Written request — In the ccmp patch thread below, list every number that a is tested for equality against in the if condition of the function foo.

-- start of Supplied text --

This is the mail archive of the
gcc-patches@gcc.gnu.org
mailing list for the GCC project.
Re: [Patch/ccmp] Cost instruction sequences to choose better expand order
- From: Jiong Wang <jiong dot wang at arm dot com>
- To: Bernd Schmidt <bschmidt at redhat dot com>
- Cc: GCC Patches <gcc-patches at gcc dot gnu dot org>, Richard Henderson <rth at redhat dot com>
- Date: Mon, 21 Sep 2015 12:43:01 +0100
- Subject: Re: [Patch/ccmp] Cost instruction sequences to choose better expand order
- Authentication-results: sourceware.org; auth=none
- References: <n99vbb7d8uc dot fsf at arm dot com> <55FFEC6A dot 3030809 at redhat dot com>
Bernd Schmidt writes:
> On 09/18/2015 05:21 PM, Jiong Wang wrote:
>>
>> Current conditional compare (CCMP) support in GCC aim to optimize
>> short circuit for cascade comparision, given a simple conditional
>> compare candidate:
>>
>> if (a == 17 || a == 32)
> [...]
>> The problem is current implementation always expand t0 first, then
>> t1. While the expand order need to consider the rtx costs, because "cmp"
>> and "ccmp" may have different restrictions that the expand order will
>> result in performance differences.
>>
>> For example on AArch64, "ccmp" only accept immediate within -31 ~ 31
>> while "cmp" accept wider range, so if we expand "a == 32" in the second
>> step, then it will use "ccmp", and thus an extra "mov reg, 32"
>> instruction is generated because "32" is out of the range. While if we
>> expand "a == 32" first, then it's fine as "cmp" can encoding it.
>
> I've played with this patch a bit with an aarch64 cross compiler. First
> of all - it doesn't seem to work, I get identical costs and the swapping
> doesn't happen. Did you forget to include a rtx_cost patch?
No. Please see NOTE part of the description. AArch64 doesn't cost ccmp
currently. It will be fixed by a seperate patch later. The testcase is
thus marked as XFAIL.
>
> I was a little worried about whether this would be expensive for longer
> sequences of conditions, but it seems like it looks only at leafs where
> we have two comparisons, so that cost should be minimal. However, it's
> possible there's room for improvement in code generation. I was curious
> and looked at a slightly more complex testcase
>
> int
> foo (int a)
> {
> if (a == 17 || a == 32 || a == 47 || a == 53 || a == 66 || a == 72)
> return 1;
> else
> return 2;
> }
Yes, this patch only cost the inner most call of the recursive call of
expand_ccmp_expr_1 which is simple and common situation.
>
> and this doesn't generate a sequence of ccmps as might have been
> expected; we only get pairs of comparisons merged with a bit_ior:
>
> D.2699 = a == 17;
> D.2700 = a == 32;
> D.2701 = D.2699 | D.2700;
> if (D.2701 != 0) goto <D.2697>; else goto <D.2702>;
> <D.2702>:
> D.2703 = a == 47;
> D.2704 = a == 53;
> D.2705 = D.2703 | D.2704;
> if (D.2705 != 0) goto <D.2697>; else goto <D.2706>;
>
> and the ccmp expander doesn't see the entire thing. I found that a
> little surprising TBH.
It's because fold_truth_andor has re-written the tree to avoid the use
short circuit given LOGICAL_OP_NON_SHORT_CIRCUIT returns true.
--
Regards,
Jiong

-- end of Supplied text --
-- start of Entries supplied --

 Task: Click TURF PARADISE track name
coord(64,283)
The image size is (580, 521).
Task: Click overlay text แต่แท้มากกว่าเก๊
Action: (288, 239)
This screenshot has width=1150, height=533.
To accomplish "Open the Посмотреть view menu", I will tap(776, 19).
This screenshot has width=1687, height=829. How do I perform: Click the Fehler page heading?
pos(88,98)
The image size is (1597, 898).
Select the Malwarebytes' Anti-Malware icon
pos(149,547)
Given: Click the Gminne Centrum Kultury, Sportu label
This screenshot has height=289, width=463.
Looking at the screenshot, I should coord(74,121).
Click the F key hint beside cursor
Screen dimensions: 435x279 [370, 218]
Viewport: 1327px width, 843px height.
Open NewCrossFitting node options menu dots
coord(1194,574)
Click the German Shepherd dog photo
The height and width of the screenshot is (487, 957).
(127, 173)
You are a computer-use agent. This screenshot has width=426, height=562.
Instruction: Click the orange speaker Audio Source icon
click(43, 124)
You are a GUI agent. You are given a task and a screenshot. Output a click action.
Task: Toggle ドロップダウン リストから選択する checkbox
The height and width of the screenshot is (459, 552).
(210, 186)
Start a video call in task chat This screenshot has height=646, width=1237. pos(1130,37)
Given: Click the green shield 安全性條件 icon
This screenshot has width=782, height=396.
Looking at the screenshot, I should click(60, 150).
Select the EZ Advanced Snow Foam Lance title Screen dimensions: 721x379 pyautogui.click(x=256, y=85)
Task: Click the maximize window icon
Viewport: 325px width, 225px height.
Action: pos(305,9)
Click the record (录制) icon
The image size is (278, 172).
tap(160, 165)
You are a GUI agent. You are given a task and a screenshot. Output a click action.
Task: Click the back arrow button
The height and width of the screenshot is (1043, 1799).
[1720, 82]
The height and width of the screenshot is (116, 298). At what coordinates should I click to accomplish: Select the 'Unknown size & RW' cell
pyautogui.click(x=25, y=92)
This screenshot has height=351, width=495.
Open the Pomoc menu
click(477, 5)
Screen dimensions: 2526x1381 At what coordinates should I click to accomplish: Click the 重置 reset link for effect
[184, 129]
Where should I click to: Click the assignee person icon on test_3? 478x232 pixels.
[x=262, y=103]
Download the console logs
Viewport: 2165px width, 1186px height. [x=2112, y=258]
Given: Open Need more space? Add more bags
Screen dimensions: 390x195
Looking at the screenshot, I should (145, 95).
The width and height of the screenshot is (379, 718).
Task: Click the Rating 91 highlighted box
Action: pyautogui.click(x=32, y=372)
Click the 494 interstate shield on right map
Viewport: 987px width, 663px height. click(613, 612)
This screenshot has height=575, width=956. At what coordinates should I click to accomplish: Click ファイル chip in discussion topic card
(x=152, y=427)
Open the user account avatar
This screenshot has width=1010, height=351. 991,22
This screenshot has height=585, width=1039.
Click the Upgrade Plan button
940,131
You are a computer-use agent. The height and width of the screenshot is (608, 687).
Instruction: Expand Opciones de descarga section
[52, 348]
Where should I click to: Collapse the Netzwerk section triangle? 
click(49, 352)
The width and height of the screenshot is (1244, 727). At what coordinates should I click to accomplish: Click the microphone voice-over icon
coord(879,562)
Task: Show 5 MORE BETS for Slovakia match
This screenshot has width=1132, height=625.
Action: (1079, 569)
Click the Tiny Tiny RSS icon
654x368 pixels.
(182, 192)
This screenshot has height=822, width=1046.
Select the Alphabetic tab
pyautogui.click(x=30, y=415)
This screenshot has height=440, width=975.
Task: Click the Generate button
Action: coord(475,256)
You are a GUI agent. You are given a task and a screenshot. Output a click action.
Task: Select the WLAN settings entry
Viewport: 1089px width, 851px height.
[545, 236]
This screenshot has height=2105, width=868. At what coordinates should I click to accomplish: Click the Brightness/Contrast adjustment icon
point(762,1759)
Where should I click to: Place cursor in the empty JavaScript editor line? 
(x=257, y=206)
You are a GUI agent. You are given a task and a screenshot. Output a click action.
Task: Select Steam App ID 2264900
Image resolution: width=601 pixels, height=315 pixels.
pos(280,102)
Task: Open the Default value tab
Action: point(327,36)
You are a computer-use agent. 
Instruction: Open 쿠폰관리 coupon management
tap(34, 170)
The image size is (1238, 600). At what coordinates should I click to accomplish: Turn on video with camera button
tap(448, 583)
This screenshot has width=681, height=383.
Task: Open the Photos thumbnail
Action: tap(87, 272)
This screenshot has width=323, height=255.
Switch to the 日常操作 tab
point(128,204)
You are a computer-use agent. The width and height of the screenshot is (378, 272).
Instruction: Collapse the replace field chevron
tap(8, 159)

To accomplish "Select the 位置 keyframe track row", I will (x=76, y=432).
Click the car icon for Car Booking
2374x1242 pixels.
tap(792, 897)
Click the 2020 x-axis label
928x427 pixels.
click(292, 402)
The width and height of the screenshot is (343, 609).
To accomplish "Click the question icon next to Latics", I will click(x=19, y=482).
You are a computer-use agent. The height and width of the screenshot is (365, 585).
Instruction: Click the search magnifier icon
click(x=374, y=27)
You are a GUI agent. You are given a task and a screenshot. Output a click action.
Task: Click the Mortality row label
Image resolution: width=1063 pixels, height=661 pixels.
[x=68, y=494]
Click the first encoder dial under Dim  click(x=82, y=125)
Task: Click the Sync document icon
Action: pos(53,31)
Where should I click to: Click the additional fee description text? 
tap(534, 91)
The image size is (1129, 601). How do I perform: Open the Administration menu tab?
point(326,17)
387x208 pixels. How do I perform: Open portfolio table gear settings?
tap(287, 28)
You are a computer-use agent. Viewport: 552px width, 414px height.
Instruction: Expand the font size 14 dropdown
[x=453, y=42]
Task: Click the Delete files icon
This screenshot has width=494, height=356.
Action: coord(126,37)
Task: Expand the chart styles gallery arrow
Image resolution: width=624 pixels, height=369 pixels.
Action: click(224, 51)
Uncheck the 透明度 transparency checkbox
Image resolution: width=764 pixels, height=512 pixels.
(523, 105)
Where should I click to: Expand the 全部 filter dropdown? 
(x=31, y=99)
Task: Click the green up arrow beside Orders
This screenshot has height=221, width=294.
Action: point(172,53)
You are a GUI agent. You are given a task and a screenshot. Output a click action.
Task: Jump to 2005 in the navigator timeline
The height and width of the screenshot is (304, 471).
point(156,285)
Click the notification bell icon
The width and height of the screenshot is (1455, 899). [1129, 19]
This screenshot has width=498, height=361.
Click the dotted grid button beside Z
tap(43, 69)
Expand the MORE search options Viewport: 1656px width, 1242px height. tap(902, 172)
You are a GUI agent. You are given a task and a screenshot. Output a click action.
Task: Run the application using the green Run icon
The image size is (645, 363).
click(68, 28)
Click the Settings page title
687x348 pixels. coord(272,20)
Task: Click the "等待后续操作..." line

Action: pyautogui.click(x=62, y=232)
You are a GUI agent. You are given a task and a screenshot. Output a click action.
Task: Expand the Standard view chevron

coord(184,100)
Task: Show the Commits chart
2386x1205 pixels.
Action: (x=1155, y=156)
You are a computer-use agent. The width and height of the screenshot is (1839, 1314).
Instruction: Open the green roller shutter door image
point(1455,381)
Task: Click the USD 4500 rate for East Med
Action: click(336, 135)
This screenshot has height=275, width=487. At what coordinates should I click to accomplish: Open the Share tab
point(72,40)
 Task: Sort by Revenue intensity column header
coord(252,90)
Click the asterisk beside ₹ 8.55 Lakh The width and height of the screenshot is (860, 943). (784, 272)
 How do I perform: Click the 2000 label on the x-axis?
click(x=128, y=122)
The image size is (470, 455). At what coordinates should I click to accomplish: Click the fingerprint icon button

-- end of Entries supplied --

Solution for this exercise — 17, 32, 47, 53, 66, 72